I think the issue is i’m using a fairly old version of Inform too.
The About Inform tells me its version 6L02, May 2014 lol

I would update but im scared to because of extension compatibility and having a set of I6 code as well that apparently doesn’t work in later versions…so its a case of putting up with old quirks!

I will play around with To… as thats a new one to me and does sound helpful.

Just to be clear, this specific example (“pause the game”) is not something that works out of the box - it requires the extension Basic Screen Effects by Emily Short. (You said that it works on its own elsewhere, so I assume you’ve got the extension included, but I thought I’d mention it just to be sure.)

Because the rules don’t have preambles they will be sorted in a random order (or maybe source code order, but treat it as if it were random.) And because you don’t tell it to “continue the action” only one rule will be run.

There are many ways in Inform to break up large blocks of code, but not many good generalisations.

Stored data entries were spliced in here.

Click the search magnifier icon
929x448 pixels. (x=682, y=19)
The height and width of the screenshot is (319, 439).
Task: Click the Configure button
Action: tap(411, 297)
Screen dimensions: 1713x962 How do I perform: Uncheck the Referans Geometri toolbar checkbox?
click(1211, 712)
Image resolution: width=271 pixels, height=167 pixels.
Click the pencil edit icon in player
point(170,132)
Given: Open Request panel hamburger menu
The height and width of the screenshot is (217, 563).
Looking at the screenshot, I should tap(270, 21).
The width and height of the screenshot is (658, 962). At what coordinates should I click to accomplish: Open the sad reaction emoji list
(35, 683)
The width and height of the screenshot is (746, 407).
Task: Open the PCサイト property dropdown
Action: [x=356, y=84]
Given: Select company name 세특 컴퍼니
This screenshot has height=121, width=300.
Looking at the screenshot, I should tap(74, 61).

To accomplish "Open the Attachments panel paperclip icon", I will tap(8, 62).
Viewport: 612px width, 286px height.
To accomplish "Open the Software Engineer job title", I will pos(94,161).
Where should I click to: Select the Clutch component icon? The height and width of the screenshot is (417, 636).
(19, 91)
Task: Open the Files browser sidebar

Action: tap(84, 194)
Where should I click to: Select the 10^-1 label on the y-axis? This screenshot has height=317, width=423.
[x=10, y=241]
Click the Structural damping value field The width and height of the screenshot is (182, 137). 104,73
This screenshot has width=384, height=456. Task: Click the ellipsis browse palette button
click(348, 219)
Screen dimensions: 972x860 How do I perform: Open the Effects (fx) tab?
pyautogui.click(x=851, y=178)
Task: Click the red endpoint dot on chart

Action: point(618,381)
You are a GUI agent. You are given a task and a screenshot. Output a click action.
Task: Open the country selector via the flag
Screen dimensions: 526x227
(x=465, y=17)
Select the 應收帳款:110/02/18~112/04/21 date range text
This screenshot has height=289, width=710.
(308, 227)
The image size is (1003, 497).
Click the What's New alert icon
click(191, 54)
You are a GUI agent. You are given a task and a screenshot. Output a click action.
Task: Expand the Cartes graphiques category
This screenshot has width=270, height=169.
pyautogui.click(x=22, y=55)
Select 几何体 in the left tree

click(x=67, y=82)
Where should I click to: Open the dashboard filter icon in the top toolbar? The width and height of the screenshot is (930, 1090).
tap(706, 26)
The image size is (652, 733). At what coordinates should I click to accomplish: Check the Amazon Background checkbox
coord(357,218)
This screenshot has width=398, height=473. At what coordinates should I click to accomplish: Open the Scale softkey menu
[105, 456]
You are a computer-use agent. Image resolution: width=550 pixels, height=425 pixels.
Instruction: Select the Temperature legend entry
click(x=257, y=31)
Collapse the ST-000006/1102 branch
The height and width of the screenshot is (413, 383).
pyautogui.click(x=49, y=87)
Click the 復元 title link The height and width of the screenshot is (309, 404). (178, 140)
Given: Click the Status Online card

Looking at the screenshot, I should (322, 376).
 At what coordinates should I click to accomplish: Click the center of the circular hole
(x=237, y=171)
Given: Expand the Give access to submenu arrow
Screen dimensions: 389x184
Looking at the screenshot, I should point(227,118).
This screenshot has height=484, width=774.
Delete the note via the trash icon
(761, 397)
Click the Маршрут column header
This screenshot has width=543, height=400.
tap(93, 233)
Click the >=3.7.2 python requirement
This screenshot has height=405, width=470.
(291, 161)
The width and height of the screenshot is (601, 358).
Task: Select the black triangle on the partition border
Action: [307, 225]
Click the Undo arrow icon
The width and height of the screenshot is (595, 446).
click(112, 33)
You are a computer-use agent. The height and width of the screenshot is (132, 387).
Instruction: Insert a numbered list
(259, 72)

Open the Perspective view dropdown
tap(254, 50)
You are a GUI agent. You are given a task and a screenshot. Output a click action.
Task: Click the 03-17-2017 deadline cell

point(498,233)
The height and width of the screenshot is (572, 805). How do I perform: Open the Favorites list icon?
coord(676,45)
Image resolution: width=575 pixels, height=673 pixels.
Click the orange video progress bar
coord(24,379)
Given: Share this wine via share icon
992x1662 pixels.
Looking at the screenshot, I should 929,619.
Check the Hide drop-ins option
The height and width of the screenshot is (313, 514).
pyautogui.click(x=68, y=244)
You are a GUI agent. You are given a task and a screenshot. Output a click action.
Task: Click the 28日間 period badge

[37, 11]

It really does matter what the specific code does.

And for performance you don’t want to add a lot of instead rules if you could add check/carry out rules, because the instead rules are considered for all actions, not just the action in question.

oh yea, I use pause the game’ throughout my game.
I definately have that extension included.

I mean’t more that it works when i use it elsewhere in other actions and such, so the fact that that is whats making the compiler fail just doesn’t make any sense other than Inform struggling.

Good to know. Thankfully im not using a lot of those as of right now.
But the ones I am using are quite sizeable as they check a lot of things/do a lot of things as a result.

What I AM using a lot of in my project though is custom command prompts so…a lot of various ‘After reading a command when command prompt is “such and such”’.

Hopefully they aren’t too taxing.

Hi ManchurianMan83!

There are a few things you can try if the compile fails. Inform 7’s compiler ni (stands for natural inform) may report more specific errors on the “Progress” tab. When you see a problem report, the report opens on the “Report” tab. If you change to the Progress tab, can you tell us what Inform shows (you can copy-and-paste it)?

Take a look at some open source Inform 7 games which have lots of code for ideas. I recommend Kerkerkruip.

There are internal limits in the Inform 7 compiler which can be adjusted for large projects. Here are the settings from Kerkerkruip:

Section - Increase memory settings

Use MAX_PROP_TABLE_SIZE of 800000.
Use MAX_OBJ_PROP_COUNT of 256.
Use MAX_STATIC_DATA of 1000000.
Use MAX_OBJECTS of 1000.
Use MAX_SYMBOLS of 50000.
Use MAX_ACTIONS of 250.
Use MAX_LABELS of 20000.
Use ALLOC_CHUNK_SIZE of 32768.
Use MAX_NUM_STATIC_STRINGS of 40000.
Use MAX_DICT_ENTRIES of 2000.

You can copy-and-paste those settings into your own Inform 7 story then try to build again to see if it helps the compiler.

1 Like

To… has definately been a big help.

Not only has it allowed me to break up the Instead action that was otherwise causing the compile issue, but it’s enabled me to put certain frequent code I was otherwise reusing in various other actions into one area.

such as:


To check player dead:
     if current health of the player is less than 1:
          say "Your Adventure is over!";
          Play the sound of GameOver;
          Now GameOver is true;

Rather than having that ‘if check’ in every possible case where the player might die, I can just ‘check player dead;’ in it’s place.

I shall keep those Memory Settings in mind Zombie if I need them.
I would post my compile error report but so far, it’s not erroring right now.

If it crops up again, I will do so.

1 Like

You might want to think about going to 6L38. 6L02’s entire reign was from April to August of 2014 when 6L38 was released to fix some 150 bugs in 6L02. The changelog’s description of non-bugfix changes from 6L02 to 6L38 is very short.

6G60 to 6L02 was the big extension-breaking jump; 6L02 to 6L38 should be the easiest jump. (And you might want to throw in the Friends of I7’s 6L38 patches too.)